« T’embrasser sur le miel », Syrie vidéo
La Colline offre l’occasion de faire exister la Syrie autrement que par l’intermédiaire des images de guerre sous lesquelles elle est ensevelie. Dans T’embrasser sur le miel, première pièce de Khalil Cherti, deux amoureux résistent par de petites vidéos qu’ils se confectionnent et s’échangent. Quand le dérisoire et l’imaginaire permettent de se sauver.
Le Proche-Orient est au cœur d’une actualité tragique que Wajdi Mouawad a choisi de faire résonner à La Colline, avec Golem d’Amos Gitaï dans la grande salle, et T’embrasser sur le miel dans celle du haut. Khalil Cherti est, certes, beaucoup moins connu que le réalisateur israélien, mais, cinéaste également, il est entre autres l’auteur d’un moyen-métrage homonyme duquel est inspiré ce spectacle. Pour sa première mise en scène, il se retrouve directement dans le grand bain d’un théâtre national. L’histoire de la création de ce spectacle tient d’ailleurs de l’improbable et de l’heureux à la fois : le réalisateur franco-marocain fait parvenir à Wajdi Mouawad une copie vidéo de son film qu’il souhaite adapter pour le théâtre ; le metteur en scène libano-canadien le visionne, rencontre Cherti et lui ouvre grand les portes pour une première résidence de travail à l’issue de laquelle il décide de le programmer.
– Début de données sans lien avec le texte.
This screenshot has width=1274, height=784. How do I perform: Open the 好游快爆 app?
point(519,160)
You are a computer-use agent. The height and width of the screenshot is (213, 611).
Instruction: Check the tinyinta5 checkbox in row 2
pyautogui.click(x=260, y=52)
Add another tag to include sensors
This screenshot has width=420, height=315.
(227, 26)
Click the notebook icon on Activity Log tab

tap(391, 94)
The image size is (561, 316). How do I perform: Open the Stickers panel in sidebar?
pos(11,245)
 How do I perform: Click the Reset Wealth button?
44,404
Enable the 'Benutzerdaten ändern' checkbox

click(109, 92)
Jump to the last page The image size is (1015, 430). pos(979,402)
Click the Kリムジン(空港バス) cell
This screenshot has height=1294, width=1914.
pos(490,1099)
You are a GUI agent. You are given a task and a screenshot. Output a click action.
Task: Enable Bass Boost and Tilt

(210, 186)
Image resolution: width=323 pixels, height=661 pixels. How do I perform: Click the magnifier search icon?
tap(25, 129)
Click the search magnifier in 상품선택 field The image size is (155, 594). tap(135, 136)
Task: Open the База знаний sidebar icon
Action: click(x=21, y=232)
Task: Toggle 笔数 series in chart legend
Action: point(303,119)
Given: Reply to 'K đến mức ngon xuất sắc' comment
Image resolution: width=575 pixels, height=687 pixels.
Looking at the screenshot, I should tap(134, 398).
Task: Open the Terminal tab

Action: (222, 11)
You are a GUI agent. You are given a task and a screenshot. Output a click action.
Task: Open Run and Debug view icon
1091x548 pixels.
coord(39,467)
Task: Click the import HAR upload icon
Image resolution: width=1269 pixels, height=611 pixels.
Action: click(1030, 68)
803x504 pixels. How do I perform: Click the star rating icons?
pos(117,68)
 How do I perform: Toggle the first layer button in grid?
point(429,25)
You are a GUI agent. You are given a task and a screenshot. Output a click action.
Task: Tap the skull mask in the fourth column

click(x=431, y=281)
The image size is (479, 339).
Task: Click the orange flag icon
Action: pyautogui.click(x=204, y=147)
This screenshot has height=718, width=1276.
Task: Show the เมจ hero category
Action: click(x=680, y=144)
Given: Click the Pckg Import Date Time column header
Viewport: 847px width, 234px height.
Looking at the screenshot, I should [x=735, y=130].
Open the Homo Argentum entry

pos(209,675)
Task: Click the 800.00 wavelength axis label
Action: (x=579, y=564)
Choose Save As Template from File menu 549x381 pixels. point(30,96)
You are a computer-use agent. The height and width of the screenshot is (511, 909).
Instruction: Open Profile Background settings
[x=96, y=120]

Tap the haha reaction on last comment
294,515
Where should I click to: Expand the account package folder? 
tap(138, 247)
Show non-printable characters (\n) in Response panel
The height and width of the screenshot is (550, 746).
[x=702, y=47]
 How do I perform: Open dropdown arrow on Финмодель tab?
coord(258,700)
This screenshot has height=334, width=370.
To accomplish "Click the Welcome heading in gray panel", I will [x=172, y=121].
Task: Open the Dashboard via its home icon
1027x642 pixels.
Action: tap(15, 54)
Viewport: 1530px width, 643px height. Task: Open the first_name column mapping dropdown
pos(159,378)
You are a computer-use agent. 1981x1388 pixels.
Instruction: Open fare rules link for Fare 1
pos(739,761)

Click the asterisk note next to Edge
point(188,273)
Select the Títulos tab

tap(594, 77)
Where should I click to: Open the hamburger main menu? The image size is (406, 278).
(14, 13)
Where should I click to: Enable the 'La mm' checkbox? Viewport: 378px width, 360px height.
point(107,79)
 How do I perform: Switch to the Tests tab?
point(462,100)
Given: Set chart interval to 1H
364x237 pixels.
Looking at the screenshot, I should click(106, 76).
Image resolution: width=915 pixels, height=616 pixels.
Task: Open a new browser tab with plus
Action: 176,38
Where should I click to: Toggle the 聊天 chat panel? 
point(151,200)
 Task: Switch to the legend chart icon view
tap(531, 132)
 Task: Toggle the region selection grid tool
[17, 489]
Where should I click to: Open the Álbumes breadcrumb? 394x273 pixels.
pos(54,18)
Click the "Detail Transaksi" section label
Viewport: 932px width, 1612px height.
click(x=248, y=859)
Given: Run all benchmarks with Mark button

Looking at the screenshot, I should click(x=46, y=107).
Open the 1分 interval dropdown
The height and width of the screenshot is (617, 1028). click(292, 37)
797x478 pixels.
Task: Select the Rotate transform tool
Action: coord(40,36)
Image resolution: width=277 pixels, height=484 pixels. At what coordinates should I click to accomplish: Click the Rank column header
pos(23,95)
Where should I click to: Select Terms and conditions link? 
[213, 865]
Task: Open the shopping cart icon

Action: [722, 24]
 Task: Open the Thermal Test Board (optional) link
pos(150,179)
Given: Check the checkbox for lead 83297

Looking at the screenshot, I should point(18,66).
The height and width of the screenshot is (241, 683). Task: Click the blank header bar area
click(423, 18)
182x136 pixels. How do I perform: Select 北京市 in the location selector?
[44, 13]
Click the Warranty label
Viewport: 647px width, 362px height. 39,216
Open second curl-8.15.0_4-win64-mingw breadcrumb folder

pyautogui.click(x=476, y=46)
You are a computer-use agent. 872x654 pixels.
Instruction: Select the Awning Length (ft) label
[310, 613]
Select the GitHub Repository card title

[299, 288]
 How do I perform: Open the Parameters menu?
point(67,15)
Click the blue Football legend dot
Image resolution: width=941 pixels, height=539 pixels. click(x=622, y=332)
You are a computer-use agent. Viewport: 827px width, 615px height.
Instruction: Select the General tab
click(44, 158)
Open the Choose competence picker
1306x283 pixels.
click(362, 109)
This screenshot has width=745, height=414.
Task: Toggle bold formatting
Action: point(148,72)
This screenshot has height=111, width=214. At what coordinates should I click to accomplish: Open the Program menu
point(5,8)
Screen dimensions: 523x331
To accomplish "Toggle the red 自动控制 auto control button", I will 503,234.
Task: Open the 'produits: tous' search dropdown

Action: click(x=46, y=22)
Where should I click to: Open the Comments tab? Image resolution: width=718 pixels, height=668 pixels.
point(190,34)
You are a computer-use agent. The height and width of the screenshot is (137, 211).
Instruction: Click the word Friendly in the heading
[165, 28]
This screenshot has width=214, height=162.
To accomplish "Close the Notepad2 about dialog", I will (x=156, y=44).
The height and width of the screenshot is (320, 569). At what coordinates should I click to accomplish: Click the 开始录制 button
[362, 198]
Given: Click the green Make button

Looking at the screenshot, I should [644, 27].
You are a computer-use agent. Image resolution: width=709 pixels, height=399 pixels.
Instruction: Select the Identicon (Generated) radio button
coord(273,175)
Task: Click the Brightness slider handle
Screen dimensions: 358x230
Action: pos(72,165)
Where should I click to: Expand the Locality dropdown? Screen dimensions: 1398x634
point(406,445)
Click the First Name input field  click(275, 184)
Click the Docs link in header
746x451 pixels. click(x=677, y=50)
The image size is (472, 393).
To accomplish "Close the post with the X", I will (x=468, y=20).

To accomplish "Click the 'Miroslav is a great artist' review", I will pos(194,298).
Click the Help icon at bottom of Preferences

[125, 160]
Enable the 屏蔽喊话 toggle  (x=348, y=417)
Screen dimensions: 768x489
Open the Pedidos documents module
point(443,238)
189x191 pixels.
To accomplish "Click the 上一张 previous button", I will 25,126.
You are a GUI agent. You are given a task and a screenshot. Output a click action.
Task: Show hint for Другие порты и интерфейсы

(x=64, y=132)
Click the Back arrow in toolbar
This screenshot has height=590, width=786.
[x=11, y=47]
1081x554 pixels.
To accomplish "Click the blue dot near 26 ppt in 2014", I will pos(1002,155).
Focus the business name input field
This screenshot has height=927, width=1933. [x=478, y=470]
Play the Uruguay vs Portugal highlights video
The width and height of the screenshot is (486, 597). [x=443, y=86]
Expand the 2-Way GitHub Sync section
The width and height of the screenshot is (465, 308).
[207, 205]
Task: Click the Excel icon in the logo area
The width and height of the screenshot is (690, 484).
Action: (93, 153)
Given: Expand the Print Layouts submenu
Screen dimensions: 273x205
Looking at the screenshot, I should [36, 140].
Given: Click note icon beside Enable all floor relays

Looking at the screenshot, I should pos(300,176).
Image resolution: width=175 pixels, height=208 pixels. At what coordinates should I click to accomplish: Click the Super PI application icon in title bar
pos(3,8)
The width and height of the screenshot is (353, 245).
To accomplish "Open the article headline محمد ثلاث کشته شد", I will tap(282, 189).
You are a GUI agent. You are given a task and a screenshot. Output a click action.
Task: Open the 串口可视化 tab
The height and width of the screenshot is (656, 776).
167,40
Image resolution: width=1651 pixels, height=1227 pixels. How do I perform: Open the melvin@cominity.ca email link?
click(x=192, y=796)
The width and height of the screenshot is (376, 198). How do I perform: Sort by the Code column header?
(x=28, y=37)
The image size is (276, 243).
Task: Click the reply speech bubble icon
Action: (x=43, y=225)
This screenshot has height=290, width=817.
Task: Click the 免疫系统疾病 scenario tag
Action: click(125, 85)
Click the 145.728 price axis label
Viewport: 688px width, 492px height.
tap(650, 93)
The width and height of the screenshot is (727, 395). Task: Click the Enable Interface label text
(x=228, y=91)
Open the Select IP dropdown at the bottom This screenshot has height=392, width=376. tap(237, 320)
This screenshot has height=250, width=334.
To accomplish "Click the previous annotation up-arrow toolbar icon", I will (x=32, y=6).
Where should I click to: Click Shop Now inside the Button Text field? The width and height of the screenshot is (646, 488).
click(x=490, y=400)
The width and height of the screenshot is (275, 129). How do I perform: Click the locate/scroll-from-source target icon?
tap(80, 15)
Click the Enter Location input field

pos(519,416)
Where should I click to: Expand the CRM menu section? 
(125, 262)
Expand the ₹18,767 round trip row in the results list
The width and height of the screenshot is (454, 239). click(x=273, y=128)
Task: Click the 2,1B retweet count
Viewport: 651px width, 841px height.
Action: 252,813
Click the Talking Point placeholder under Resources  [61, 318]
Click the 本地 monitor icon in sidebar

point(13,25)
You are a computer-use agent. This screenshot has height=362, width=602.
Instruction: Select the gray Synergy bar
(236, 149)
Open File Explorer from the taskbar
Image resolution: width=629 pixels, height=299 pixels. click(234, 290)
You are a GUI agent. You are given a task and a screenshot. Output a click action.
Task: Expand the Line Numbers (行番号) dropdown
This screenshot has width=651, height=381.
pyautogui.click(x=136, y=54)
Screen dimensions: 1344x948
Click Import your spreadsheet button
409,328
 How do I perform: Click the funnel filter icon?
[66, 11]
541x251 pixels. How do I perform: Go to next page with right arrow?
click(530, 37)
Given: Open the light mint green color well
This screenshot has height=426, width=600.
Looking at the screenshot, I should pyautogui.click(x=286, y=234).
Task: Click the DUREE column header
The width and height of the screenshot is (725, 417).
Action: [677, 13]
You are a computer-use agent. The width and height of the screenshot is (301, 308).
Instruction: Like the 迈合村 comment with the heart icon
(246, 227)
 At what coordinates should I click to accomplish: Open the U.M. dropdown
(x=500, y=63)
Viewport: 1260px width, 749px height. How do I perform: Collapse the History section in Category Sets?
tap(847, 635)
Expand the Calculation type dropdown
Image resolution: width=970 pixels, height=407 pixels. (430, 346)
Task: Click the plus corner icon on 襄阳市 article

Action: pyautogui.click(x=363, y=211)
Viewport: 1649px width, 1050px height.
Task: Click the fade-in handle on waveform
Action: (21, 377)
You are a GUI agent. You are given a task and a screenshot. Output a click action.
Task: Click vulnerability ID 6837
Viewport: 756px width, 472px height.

Avec raison ? Pour ses premiers pas sur un plateau, Khalil Cherti fait preuve d’une belle ingéniosité scénographique. Il sépare le public en deux groupes, qui assistent chacun à la vidéo que confectionne le personnage situé de son côté. D’une part donc, l’appartement d’Emad, père séparé quadragénaire qui a laissé partir seul son enfant, dans un bus, pour l’éloigner de la guerre ; de l’autre, Siwam, qui a perdu son frère dans cette même guerre, alors qu’il tentait d’aller récupérer le corps d’un mort dans la rue. Tandis qu’au-dehors la bataille fait rage, chacun d’eux est enfermé dans son petit refuge et tente d’entretenir la flamme de la vie grâce à de petits échanges vidéo-épistolaires. Elle fait une présentation météo des événements en Syrie ; lui l’emmène en moto fiction à travers sa ville ; ensemble, ils commentent un match de foot-sexe. De petites créations fantaisistes en mode DIY rythment ainsi la première partie du spectacle, entrecoupées d’extraits de films syriens ou d’images de marché, que les écrans vidéo relaient pour le spectateur situé du côté de chaque destinataire.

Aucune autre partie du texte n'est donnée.